Sénégal : forte hausse des importations en juin malgré un recul semestriel marqué

Les importations du Sénégal ont connu en juin une progression spectaculaire de 26,7% par rapport au mois précédent, marquant un net contraste avec la tendance enregistrée sur les six premiers mois de l’année. Entre janvier et juin, leur valeur a en effet reculé de 8%, révélant une fragilité structurelle de l’économie sénégalaise, fortement dépendante des approvisionnements extérieurs. Cette dualité des chiffres illustre une conjoncture économique complexe, oscillant entre rebond ponctuel et ralentissement durable.
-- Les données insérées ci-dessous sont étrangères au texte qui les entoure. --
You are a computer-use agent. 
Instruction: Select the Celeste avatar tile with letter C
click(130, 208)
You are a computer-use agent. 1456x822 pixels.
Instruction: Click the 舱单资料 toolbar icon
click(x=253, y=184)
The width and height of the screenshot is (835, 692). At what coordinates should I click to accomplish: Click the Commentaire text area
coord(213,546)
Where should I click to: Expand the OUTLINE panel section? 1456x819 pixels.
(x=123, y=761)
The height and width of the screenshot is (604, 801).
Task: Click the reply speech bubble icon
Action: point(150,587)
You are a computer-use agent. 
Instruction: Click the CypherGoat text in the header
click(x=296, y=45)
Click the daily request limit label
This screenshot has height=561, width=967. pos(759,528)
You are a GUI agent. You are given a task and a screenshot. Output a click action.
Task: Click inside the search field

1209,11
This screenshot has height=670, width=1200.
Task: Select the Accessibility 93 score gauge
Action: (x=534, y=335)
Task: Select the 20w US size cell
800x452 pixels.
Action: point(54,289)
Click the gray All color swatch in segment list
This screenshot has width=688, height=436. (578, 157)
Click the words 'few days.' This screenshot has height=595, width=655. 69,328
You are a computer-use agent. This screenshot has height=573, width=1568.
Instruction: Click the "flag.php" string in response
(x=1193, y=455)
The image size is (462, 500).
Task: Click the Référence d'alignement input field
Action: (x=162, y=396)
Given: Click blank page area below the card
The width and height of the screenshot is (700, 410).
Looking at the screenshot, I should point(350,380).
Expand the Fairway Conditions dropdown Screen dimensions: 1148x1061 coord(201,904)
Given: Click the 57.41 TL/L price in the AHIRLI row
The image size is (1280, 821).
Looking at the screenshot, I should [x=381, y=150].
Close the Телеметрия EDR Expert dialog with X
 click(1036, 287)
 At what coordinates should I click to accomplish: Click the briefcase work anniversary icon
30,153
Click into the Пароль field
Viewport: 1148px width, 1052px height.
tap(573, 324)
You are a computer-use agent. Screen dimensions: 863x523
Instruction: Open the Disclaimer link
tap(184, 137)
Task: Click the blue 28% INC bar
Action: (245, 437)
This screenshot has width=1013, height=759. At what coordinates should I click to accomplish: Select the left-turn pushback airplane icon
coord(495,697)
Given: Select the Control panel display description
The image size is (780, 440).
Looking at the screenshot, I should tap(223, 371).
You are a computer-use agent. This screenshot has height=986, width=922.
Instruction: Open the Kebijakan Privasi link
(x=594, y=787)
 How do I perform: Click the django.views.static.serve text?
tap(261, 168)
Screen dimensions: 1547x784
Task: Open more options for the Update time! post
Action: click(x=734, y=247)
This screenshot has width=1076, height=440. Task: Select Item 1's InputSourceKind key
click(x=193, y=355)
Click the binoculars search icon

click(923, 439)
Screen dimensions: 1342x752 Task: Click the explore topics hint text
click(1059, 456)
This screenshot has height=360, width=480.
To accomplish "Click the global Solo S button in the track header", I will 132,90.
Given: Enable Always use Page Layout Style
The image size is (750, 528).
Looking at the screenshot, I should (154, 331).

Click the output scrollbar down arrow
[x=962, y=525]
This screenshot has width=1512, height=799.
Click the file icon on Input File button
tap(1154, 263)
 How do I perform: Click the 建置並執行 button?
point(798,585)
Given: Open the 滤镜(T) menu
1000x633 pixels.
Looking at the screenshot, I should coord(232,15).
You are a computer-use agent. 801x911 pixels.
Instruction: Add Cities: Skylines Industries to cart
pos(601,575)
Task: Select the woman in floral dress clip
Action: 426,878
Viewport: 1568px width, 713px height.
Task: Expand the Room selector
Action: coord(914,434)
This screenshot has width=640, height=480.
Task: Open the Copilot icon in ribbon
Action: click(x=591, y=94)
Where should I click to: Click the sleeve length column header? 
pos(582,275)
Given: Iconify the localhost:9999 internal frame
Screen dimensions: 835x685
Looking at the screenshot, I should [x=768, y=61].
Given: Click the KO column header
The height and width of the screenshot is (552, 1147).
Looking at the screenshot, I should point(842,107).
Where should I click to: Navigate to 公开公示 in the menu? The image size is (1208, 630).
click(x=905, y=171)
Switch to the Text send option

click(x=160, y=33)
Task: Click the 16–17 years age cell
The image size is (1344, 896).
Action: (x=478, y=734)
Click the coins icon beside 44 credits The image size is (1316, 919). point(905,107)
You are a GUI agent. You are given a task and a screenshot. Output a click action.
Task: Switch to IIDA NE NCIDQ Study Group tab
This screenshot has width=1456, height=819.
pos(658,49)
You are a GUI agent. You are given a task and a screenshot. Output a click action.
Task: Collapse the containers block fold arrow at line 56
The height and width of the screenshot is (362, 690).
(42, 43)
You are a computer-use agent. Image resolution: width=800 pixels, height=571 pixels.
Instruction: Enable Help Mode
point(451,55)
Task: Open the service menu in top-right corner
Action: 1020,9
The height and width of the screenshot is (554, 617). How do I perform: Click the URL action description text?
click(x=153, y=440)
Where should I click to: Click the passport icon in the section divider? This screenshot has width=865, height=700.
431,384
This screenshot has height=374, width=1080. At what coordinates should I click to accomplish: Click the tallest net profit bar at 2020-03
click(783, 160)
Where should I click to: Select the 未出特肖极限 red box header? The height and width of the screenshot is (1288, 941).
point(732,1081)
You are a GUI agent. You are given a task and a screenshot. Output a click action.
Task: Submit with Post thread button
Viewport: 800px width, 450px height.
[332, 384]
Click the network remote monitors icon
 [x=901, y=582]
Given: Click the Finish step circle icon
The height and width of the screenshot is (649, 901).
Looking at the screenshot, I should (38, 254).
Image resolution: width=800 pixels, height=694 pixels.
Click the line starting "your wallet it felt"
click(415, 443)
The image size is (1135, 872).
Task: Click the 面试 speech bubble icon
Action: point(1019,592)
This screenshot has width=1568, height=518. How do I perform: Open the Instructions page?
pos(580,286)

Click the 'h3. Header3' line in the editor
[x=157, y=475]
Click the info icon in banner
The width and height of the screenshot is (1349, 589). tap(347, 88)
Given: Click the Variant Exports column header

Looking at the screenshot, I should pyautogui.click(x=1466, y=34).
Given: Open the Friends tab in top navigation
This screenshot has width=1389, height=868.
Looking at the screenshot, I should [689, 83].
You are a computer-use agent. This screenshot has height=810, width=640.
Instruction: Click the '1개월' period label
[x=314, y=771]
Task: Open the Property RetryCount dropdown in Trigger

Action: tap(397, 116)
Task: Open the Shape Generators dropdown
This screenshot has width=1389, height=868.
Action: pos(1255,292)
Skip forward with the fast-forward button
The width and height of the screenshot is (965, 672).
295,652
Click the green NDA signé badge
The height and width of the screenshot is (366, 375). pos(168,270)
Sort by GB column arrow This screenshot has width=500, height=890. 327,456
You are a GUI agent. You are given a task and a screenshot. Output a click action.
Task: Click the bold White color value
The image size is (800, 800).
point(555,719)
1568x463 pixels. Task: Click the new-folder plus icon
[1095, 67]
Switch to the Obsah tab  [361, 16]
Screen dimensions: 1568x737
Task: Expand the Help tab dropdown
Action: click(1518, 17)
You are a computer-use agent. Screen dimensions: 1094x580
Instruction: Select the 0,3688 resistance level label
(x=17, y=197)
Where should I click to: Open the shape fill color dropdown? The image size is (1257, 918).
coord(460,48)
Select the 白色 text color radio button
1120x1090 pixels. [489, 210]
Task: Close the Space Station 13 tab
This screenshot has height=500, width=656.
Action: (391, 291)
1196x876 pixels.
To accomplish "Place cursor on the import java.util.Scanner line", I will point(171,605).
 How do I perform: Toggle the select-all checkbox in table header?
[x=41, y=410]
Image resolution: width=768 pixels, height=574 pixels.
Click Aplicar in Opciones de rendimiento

Un pic mensuel inédit qui interroge la santé du commerce extérieur sénégalais

Le bond de 26,7% enregistré en juin représente l’une des plus fortes hausses mensuelles des dernières années. Cette progression touche l’ensemble des catégories d’importation, qu’il s’agisse des biens de consommation, des intrants industriels ou des produits énergétiques, piliers traditionnels des importations sénégalaises. Après plusieurs mois de baisse, ce rebond s’explique par un rattrapage des commandes en retard et une reconstitution des stocks par les entreprises. Les douanes et les services statistiques soulignent l’absence de cause unique : elle résulte de la reprise des achats d’hydrocarbures, de la relance des commandes publiques pour les infrastructures et d’un effet de base favorable par rapport à un mois de mai particulièrement faible. Cette volatilité complique l’analyse de la trajectoire réelle du commerce extérieur en 2024.

Un recul semestriel de 8% révélateur des mutations économiques en cours

Sur les six premiers mois, le repli de 8% des importations reflète plusieurs dynamiques profondes. D’abord, l’autosuffisance énergétique partielle du Sénégal, renforcée par l’exploitation des gisements de Sangomar, a réduit la dépendance aux importations de pétrole. Ensuite, la politique de rigueur budgétaire menée par les autorités a limité les commandes publiques et freiné les investissements dans les équipements importés. Enfin, la demande intérieure, fragilisée par une inflation persistante sur les produits alimentaires et un pouvoir d’achat en berne, a entraîné une baisse de la consommation de biens étrangers. Les entreprises, dans un contexte d’incertitude politique et de révision des contrats miniers, ont également reporté une partie de leurs projets d’investissement. Ce recul semestriel marque donc à la fois un ajustement conjoncturel et une réorganisation des flux commerciaux.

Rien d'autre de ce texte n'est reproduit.